3.1. Contract formation A contact is concluded, without any further requirement, if the parties intend to enter into a binding legal relationship and there is a concurrence between offer and acceptance (art. 1262 CC).
Consent as basis of the contract is completed from a legal point of view with the meeting of the minds, of offer and acceptance.
Preliminary negotiations - A person is free to negotiate and is not liable for failure to reach and agreement if we not reach an agreement, there isn’t a contract.
- A person who is engaged in negotiations has a duty (deure) to negotiate in accordance with good faith (bona fe) and not to break off negotiations contrary to good faith (This duty may not be exclude or limited by contract mandatory rule).
- A person who is in breach (incompliment) of this duty is liable (responsible) for any loss (pèrdua) caused to the other party by the breach Precontractual liability.
- It is contrary to good faith, in particular, for a person to enter into or continue negotiations with no real intention of reaching an agreement with the other party.
Precontractual liability: Example: Supreme Court Judgment of May 16th, 1988: the case of the employee at BBVA Bank.
Facts: 1. An employee at BBVA and the bank started negotiations that resulted in a preliminary agreement according to which the employee would be transferred to the bank’s office in Miami (USA).
2. The promise was not binding, but repeated efforts by the employee to get a transfer had occurred in the past and they finally were well received by senior managers at the Bank.
3. The employee was induced to believe that the transfer to the Miami office was already agreed and that it would be imminent.

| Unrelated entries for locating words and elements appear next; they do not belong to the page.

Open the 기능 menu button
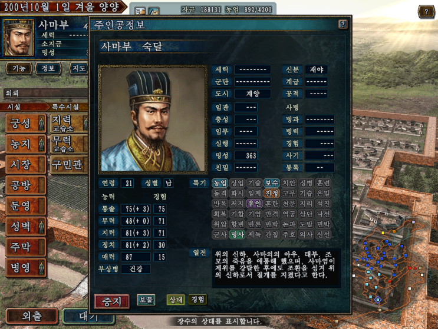19,68
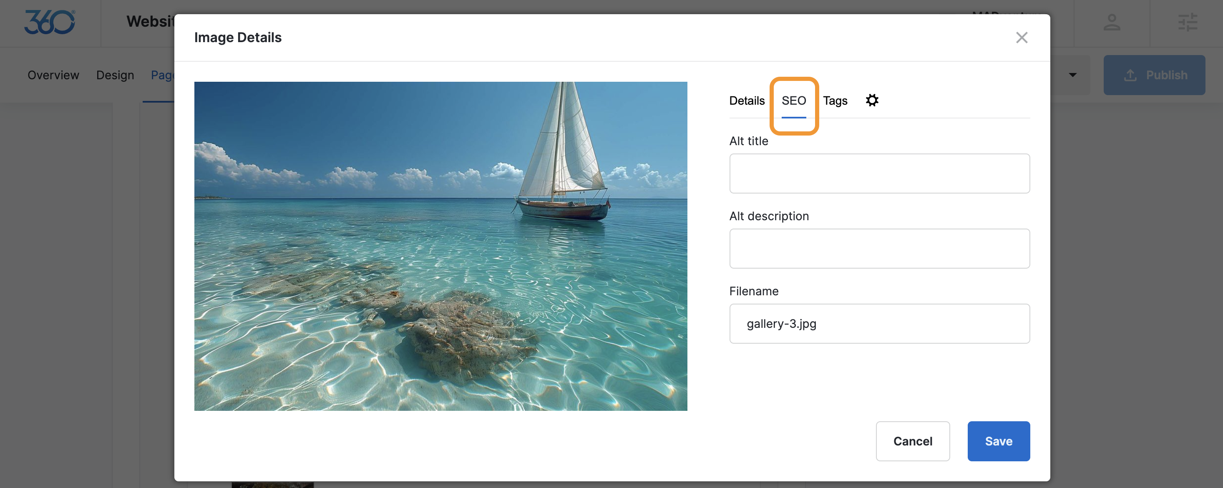The image size is (1223, 488).
Task: Edit the Filename field gallery-3.jpg
Action: (x=879, y=323)
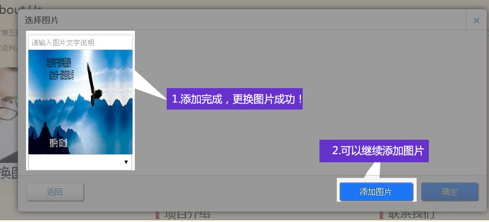This screenshot has height=222, width=489.
Task: Click the purple 2.可以继续添加图片 callout label
Action: [x=374, y=151]
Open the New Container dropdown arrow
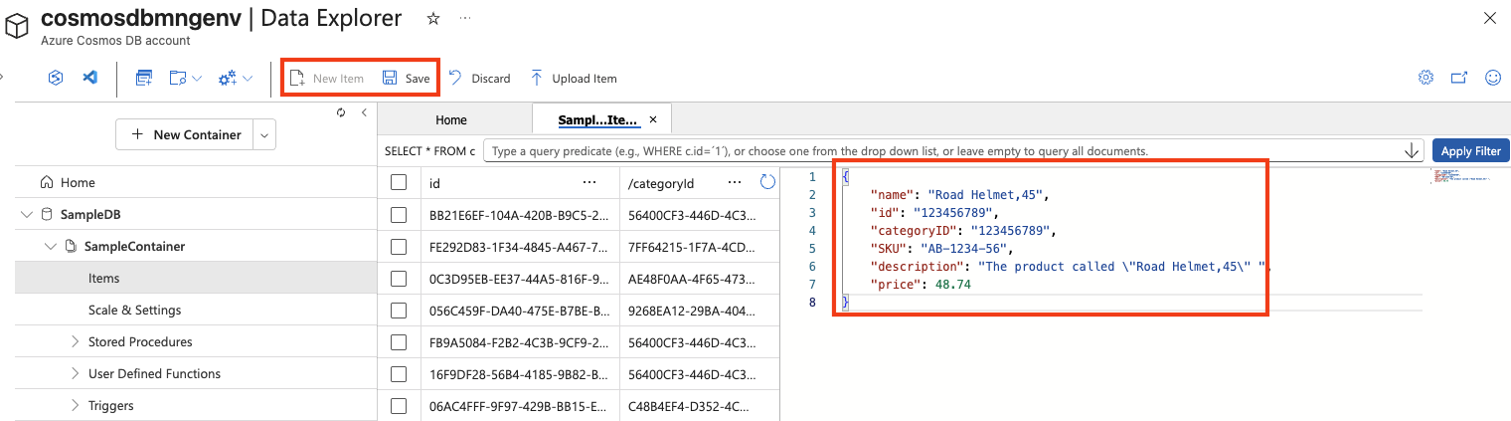 (x=263, y=134)
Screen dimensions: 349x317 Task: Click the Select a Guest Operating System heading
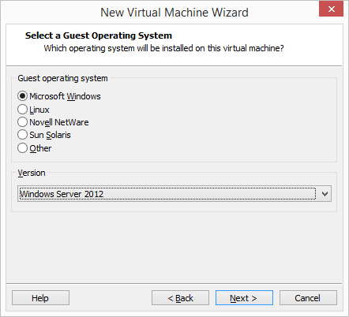click(99, 35)
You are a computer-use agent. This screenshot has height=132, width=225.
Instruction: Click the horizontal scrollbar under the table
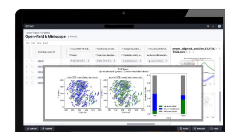141,124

4. Faced with the imminent transfer, the couple sold their house, their car, and the employee’s wife applied for a voluntary leave of her job as a nurse in a public hospital.
5. Finally, the Bank broke off negotiations.
6. The couple suffered some economic losses as a consequence of the breach of negotiations.
The Supreme Court held the Bank partially liable for the losses suffered by the plaintiffs in the case (damages award: €24,000).
If during preliminary negotiations one party conveys to the other party a reasonable expectation that the contract being negotiated will be effective in the future and later breaks off negotiations without justification, the party will be held liable and will have an obligation to compensate damages to the other party.
- Legal requirements: o Creation of a reliance situation: reasonable expectation, trust.
o Unjustified breach of negotiations. Malice or intent to harm the other party is not required. The other party needs to prove a violation of good faith.
o Harm (dany, perjudici).
o Causation link between the created expectation and the harm.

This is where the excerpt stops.